Twoje zadanie: Przeskaluj współrzędne w odpowiedziach w wierszach od wiersza z „Open the Phantom menu item” do wiersza z „Action: click(x=208, y=435)” włącznie: pomnóż każdą przez 0,85 i zaokrąglij do liczby całkowitej, połówki w górę. Podaj tylko te wiersze, w całości i bez pomijania żadnego.

Dane wejściowe:

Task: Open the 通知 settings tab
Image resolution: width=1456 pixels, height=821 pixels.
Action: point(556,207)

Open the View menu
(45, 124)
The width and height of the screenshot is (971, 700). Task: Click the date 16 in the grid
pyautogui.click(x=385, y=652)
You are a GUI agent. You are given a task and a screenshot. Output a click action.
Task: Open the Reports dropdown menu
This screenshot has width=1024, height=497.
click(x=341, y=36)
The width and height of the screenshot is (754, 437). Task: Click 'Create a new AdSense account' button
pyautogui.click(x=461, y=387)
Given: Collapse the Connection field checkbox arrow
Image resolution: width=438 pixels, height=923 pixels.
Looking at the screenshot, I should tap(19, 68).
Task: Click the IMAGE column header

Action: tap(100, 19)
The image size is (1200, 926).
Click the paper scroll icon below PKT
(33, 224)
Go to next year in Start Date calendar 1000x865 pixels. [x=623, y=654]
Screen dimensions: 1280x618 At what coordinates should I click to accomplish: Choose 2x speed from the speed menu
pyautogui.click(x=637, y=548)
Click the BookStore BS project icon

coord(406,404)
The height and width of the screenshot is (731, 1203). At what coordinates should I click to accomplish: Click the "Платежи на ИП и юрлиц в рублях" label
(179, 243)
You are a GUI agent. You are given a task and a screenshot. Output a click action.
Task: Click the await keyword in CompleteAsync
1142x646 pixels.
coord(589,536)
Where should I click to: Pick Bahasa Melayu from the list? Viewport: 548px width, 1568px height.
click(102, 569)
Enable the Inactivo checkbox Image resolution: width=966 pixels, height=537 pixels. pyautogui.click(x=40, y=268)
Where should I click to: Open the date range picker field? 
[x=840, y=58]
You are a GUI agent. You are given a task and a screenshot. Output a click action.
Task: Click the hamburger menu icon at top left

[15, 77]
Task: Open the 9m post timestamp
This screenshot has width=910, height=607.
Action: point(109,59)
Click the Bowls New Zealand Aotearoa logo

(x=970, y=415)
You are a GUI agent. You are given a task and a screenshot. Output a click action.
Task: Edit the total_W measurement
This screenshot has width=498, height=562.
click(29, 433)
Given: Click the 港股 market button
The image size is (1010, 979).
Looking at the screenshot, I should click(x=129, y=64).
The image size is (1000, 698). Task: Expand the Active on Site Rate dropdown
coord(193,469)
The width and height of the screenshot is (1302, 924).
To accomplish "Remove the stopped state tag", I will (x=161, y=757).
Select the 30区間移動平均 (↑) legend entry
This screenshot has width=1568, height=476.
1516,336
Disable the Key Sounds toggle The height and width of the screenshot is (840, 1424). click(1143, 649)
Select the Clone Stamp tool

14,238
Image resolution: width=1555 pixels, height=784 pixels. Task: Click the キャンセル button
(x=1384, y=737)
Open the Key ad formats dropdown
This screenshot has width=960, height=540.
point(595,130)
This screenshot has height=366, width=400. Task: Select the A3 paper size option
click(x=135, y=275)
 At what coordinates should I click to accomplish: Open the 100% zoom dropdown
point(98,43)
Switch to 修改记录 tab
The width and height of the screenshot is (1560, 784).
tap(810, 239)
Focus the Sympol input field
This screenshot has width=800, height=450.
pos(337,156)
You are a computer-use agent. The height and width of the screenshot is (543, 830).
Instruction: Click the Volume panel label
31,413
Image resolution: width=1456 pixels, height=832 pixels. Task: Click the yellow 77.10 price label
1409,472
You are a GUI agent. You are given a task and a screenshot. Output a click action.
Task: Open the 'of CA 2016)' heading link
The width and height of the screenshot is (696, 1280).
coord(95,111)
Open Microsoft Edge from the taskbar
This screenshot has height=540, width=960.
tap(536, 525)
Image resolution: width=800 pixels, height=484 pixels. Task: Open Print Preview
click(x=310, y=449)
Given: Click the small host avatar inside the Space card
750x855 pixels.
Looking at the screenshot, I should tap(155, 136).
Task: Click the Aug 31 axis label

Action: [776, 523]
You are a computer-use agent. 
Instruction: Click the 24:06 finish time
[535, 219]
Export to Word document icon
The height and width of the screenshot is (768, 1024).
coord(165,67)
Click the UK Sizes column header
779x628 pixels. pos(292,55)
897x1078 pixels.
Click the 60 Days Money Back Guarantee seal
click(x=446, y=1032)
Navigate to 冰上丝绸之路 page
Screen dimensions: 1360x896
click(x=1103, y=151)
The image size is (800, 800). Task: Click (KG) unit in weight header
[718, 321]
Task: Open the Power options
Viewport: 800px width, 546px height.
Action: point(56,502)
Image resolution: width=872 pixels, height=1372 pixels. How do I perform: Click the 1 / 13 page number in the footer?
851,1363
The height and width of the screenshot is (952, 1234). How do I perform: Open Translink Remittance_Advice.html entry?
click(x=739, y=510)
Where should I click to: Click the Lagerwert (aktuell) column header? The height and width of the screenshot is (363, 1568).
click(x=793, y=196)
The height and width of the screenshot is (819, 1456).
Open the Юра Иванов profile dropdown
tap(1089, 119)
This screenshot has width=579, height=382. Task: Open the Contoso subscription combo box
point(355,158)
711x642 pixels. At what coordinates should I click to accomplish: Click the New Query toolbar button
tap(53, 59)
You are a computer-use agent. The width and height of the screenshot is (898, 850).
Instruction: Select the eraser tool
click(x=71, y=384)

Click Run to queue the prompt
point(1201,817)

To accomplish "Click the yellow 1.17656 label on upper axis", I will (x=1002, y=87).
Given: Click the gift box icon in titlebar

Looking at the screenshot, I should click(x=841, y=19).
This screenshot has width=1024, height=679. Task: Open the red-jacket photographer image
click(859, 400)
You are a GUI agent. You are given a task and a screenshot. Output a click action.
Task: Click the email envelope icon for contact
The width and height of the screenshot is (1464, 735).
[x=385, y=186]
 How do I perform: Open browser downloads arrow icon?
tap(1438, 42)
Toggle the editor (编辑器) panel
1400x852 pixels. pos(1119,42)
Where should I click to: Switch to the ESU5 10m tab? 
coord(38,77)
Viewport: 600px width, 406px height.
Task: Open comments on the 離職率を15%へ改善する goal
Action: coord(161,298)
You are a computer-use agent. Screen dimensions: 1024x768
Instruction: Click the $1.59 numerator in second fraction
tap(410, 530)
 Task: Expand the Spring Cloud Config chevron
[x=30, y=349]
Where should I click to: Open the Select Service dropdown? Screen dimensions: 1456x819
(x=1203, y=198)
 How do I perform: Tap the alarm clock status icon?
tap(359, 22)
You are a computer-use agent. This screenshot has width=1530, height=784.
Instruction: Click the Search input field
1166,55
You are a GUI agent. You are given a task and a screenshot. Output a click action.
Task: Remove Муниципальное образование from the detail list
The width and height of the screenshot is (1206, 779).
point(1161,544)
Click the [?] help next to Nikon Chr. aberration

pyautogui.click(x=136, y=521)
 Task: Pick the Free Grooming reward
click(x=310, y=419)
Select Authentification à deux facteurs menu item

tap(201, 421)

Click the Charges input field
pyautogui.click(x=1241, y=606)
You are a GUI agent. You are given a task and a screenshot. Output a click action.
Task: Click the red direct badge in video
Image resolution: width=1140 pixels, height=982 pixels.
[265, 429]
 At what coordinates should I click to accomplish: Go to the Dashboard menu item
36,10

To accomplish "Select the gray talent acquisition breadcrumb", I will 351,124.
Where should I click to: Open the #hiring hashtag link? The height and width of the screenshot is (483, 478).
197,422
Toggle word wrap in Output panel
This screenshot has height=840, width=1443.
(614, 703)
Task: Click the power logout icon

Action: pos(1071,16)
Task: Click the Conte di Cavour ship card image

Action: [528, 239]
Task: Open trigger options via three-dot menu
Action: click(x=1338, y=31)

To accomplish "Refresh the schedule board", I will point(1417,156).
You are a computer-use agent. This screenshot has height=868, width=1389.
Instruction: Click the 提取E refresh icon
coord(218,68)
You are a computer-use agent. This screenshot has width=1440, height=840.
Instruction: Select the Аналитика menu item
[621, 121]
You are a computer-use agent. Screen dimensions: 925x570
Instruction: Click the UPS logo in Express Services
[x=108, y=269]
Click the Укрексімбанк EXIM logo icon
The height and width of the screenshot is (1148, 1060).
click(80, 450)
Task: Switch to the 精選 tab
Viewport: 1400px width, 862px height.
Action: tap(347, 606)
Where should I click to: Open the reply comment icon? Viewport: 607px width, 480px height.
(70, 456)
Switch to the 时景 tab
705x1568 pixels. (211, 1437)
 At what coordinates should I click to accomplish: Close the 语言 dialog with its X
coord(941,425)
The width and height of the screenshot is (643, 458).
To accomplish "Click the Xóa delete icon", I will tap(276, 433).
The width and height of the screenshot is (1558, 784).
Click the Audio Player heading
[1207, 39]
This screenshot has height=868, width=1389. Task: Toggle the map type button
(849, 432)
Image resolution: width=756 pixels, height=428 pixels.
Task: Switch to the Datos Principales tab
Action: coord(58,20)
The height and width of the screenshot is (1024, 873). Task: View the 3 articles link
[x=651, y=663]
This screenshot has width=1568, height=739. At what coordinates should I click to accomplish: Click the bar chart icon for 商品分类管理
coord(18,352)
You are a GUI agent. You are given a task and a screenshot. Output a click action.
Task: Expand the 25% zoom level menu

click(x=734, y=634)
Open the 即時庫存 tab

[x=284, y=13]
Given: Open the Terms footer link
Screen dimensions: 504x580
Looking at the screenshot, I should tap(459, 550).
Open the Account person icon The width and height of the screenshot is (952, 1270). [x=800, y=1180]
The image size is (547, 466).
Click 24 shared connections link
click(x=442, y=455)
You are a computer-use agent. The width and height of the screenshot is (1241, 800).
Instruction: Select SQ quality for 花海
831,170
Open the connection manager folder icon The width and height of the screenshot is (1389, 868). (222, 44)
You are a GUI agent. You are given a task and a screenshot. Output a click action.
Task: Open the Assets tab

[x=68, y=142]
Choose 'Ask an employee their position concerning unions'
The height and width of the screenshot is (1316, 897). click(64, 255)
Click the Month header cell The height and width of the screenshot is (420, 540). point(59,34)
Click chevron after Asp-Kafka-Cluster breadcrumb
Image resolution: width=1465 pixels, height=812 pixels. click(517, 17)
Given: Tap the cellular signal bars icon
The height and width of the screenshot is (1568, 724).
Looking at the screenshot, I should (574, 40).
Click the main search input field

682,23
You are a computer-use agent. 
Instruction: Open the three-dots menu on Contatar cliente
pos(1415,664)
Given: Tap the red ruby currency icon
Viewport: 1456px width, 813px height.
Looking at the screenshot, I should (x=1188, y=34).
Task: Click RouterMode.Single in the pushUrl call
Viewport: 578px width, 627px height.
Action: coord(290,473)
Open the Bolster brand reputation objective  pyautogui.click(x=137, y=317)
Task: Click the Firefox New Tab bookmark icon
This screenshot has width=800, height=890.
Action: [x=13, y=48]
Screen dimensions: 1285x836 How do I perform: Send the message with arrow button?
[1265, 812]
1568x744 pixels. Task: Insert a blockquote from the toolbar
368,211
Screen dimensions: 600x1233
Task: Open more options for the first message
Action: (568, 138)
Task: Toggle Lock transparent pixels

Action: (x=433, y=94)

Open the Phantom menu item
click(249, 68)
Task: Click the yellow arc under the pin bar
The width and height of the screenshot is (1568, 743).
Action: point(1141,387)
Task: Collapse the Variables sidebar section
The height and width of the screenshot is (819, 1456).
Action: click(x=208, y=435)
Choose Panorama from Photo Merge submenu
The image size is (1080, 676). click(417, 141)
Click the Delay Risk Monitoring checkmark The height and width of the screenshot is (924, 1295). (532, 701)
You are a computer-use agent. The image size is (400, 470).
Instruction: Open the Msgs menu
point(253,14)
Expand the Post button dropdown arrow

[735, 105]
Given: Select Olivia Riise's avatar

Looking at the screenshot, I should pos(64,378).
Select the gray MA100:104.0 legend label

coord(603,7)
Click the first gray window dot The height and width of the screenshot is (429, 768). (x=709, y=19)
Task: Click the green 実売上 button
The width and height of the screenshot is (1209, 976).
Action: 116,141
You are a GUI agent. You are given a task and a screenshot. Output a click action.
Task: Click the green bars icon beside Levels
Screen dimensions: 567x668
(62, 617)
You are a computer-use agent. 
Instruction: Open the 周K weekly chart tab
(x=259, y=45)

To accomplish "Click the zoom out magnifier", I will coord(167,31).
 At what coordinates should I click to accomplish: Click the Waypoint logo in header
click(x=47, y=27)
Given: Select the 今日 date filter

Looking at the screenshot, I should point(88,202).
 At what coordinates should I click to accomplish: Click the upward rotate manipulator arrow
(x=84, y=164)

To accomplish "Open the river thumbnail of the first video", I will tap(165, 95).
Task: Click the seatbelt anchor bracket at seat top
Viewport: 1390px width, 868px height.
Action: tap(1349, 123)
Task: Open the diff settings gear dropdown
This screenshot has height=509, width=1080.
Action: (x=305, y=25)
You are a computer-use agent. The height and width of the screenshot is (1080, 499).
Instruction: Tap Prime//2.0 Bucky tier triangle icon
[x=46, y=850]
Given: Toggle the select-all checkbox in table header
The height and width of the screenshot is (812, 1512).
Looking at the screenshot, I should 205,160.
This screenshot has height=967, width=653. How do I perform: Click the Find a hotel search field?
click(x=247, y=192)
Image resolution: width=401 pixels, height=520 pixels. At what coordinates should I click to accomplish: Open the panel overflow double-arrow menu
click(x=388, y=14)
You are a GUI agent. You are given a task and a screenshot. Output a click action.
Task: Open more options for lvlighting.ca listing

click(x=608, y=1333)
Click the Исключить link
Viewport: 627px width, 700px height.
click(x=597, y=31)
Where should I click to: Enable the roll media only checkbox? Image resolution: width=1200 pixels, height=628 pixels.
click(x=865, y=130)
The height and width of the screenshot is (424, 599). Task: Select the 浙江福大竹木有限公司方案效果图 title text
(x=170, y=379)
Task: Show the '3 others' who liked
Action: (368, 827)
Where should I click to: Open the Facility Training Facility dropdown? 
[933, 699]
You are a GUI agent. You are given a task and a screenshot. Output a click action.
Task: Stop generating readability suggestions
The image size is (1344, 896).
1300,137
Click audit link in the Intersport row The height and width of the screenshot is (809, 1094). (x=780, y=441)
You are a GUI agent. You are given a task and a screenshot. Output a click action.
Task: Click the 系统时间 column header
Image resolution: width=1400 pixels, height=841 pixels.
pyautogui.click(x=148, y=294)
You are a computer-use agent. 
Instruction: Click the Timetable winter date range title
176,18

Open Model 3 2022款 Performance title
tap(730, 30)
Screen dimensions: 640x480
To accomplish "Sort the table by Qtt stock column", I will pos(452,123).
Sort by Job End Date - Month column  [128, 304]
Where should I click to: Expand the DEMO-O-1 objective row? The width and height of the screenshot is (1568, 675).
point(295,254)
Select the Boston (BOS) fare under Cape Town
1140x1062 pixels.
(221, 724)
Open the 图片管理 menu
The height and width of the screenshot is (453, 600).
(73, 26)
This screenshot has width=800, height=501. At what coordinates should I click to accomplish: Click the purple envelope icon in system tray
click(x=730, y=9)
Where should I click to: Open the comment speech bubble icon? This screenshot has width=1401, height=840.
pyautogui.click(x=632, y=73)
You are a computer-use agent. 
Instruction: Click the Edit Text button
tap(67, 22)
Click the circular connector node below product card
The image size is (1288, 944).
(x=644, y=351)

Odpowiedź do ćwiczenia:
Open the Phantom menu item
click(212, 58)
Task: Click the yellow arc under the pin bar
The width and height of the screenshot is (1568, 743).
Action: point(970,329)
Task: Collapse the Variables sidebar section
The height and width of the screenshot is (819, 1456).
Action: click(x=177, y=370)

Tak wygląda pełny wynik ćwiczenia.